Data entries
● ● ● ●
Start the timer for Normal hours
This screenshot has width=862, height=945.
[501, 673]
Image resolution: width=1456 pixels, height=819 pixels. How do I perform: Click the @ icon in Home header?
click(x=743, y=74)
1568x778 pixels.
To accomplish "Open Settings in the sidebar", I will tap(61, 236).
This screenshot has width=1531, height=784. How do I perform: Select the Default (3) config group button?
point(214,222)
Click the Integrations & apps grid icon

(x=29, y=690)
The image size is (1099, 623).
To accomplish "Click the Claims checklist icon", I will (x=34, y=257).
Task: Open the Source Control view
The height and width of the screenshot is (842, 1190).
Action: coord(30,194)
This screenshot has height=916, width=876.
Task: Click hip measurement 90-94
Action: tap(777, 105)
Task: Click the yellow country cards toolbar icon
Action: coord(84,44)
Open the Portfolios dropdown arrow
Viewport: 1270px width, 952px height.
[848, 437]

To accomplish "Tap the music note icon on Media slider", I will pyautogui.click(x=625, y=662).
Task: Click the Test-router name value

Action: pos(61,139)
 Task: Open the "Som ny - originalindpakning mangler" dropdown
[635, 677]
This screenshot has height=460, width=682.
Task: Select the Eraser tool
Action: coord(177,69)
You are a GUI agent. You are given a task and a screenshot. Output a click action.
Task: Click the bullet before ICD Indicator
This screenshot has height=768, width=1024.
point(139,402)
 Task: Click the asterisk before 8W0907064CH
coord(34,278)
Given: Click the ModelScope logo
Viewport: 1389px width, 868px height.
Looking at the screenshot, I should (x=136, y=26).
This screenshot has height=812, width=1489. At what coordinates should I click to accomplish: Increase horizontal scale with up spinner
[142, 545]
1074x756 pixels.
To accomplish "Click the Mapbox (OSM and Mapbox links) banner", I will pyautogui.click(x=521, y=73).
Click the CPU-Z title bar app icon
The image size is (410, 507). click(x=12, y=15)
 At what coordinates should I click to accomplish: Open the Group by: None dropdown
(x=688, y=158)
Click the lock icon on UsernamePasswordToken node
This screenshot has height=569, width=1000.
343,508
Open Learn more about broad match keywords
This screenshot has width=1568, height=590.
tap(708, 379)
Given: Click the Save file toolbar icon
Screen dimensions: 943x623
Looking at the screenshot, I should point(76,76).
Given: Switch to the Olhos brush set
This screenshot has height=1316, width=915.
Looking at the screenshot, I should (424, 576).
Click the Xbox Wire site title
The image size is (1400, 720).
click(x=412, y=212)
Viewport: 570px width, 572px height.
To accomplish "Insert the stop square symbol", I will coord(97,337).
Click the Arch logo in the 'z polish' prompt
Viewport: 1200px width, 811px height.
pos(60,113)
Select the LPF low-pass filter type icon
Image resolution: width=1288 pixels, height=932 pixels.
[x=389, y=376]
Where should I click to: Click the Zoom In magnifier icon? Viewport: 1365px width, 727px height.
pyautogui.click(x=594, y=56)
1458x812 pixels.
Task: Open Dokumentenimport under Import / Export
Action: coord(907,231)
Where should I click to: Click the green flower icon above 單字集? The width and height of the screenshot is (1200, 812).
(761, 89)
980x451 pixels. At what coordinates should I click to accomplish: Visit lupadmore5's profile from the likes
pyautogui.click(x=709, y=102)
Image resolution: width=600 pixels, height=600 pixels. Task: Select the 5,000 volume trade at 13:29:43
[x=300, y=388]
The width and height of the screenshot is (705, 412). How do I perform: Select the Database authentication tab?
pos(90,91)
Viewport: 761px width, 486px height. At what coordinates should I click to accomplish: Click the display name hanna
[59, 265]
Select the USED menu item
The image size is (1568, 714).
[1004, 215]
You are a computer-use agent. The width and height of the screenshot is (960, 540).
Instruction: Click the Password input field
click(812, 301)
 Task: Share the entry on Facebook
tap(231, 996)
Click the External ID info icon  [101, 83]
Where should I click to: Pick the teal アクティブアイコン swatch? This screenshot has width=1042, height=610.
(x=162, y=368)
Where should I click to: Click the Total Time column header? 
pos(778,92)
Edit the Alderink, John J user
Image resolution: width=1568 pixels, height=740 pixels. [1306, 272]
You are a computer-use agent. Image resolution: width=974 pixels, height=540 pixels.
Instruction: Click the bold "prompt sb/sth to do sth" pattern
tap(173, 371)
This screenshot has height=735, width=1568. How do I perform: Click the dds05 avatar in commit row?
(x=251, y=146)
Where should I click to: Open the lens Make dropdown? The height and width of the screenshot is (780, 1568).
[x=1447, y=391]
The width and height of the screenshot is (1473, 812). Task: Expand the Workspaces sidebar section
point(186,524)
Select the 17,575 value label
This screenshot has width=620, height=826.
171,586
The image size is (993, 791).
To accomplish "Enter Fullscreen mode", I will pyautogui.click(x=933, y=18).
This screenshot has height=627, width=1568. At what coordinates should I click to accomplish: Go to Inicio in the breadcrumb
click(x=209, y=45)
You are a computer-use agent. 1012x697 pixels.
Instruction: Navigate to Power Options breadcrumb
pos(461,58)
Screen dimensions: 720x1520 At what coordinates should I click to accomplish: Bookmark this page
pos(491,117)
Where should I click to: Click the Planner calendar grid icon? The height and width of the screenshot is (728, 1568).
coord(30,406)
● ● ● ●
## Work to complete
Duplicate all of the rows above verbatim, keeping every line unchanged.

## Exercise result
Start the timer for Normal hours
This screenshot has width=862, height=945.
[501, 673]
Image resolution: width=1456 pixels, height=819 pixels. How do I perform: Click the @ icon in Home header?
click(x=743, y=74)
1568x778 pixels.
To accomplish "Open Settings in the sidebar", I will tap(61, 236).
This screenshot has width=1531, height=784. How do I perform: Select the Default (3) config group button?
point(214,222)
Click the Integrations & apps grid icon

(x=29, y=690)
The image size is (1099, 623).
To accomplish "Click the Claims checklist icon", I will (x=34, y=257).
Task: Open the Source Control view
The height and width of the screenshot is (842, 1190).
Action: coord(30,194)
This screenshot has height=916, width=876.
Task: Click hip measurement 90-94
Action: tap(777, 105)
Task: Click the yellow country cards toolbar icon
Action: coord(84,44)
Open the Portfolios dropdown arrow
Viewport: 1270px width, 952px height.
[848, 437]

To accomplish "Tap the music note icon on Media slider", I will pyautogui.click(x=625, y=662).
Task: Click the Test-router name value

Action: pos(61,139)
 Task: Open the "Som ny - originalindpakning mangler" dropdown
[635, 677]
This screenshot has height=460, width=682.
Task: Select the Eraser tool
Action: coord(177,69)
You are a GUI agent. You are given a task and a screenshot. Output a click action.
Task: Click the bullet before ICD Indicator
This screenshot has height=768, width=1024.
point(139,402)
 Task: Click the asterisk before 8W0907064CH
coord(34,278)
Given: Click the ModelScope logo
Viewport: 1389px width, 868px height.
Looking at the screenshot, I should (x=136, y=26).
This screenshot has height=812, width=1489. At what coordinates should I click to accomplish: Increase horizontal scale with up spinner
[142, 545]
1074x756 pixels.
To accomplish "Click the Mapbox (OSM and Mapbox links) banner", I will pyautogui.click(x=521, y=73).
Click the CPU-Z title bar app icon
The image size is (410, 507). click(x=12, y=15)
 At what coordinates should I click to accomplish: Open the Group by: None dropdown
(x=688, y=158)
Click the lock icon on UsernamePasswordToken node
This screenshot has height=569, width=1000.
343,508
Open Learn more about broad match keywords
This screenshot has width=1568, height=590.
tap(708, 379)
Given: Click the Save file toolbar icon
Screen dimensions: 943x623
Looking at the screenshot, I should point(76,76).
Given: Switch to the Olhos brush set
This screenshot has height=1316, width=915.
Looking at the screenshot, I should (424, 576).
Click the Xbox Wire site title
The image size is (1400, 720).
click(x=412, y=212)
Viewport: 570px width, 572px height.
To accomplish "Insert the stop square symbol", I will coord(97,337).
Click the Arch logo in the 'z polish' prompt
Viewport: 1200px width, 811px height.
pos(60,113)
Select the LPF low-pass filter type icon
Image resolution: width=1288 pixels, height=932 pixels.
[x=389, y=376]
Where should I click to: Click the Zoom In magnifier icon? Viewport: 1365px width, 727px height.
pyautogui.click(x=594, y=56)
1458x812 pixels.
Task: Open Dokumentenimport under Import / Export
Action: coord(907,231)
Where should I click to: Click the green flower icon above 單字集? The width and height of the screenshot is (1200, 812).
(761, 89)
980x451 pixels. At what coordinates should I click to accomplish: Visit lupadmore5's profile from the likes
pyautogui.click(x=709, y=102)
Image resolution: width=600 pixels, height=600 pixels. Task: Select the 5,000 volume trade at 13:29:43
[x=300, y=388]
The width and height of the screenshot is (705, 412). How do I perform: Select the Database authentication tab?
pos(90,91)
Viewport: 761px width, 486px height. At what coordinates should I click to accomplish: Click the display name hanna
[59, 265]
Select the USED menu item
The image size is (1568, 714).
[1004, 215]
You are a computer-use agent. The width and height of the screenshot is (960, 540).
Instruction: Click the Password input field
click(812, 301)
 Task: Share the entry on Facebook
tap(231, 996)
Click the External ID info icon  [101, 83]
Where should I click to: Pick the teal アクティブアイコン swatch? This screenshot has width=1042, height=610.
(x=162, y=368)
Where should I click to: Click the Total Time column header? 
pos(778,92)
Edit the Alderink, John J user
Image resolution: width=1568 pixels, height=740 pixels. [1306, 272]
You are a computer-use agent. Image resolution: width=974 pixels, height=540 pixels.
Instruction: Click the bold "prompt sb/sth to do sth" pattern
tap(173, 371)
This screenshot has height=735, width=1568. How do I perform: Click the dds05 avatar in commit row?
(x=251, y=146)
Where should I click to: Open the lens Make dropdown? The height and width of the screenshot is (780, 1568).
[x=1447, y=391]
The width and height of the screenshot is (1473, 812). Task: Expand the Workspaces sidebar section
point(186,524)
Select the 17,575 value label
This screenshot has width=620, height=826.
171,586
The image size is (993, 791).
To accomplish "Enter Fullscreen mode", I will pyautogui.click(x=933, y=18).
This screenshot has height=627, width=1568. At what coordinates should I click to accomplish: Go to Inicio in the breadcrumb
click(x=209, y=45)
You are a computer-use agent. 1012x697 pixels.
Instruction: Navigate to Power Options breadcrumb
pos(461,58)
Screen dimensions: 720x1520 At what coordinates should I click to accomplish: Bookmark this page
pos(491,117)
Where should I click to: Click the Planner calendar grid icon? The height and width of the screenshot is (728, 1568).
coord(30,406)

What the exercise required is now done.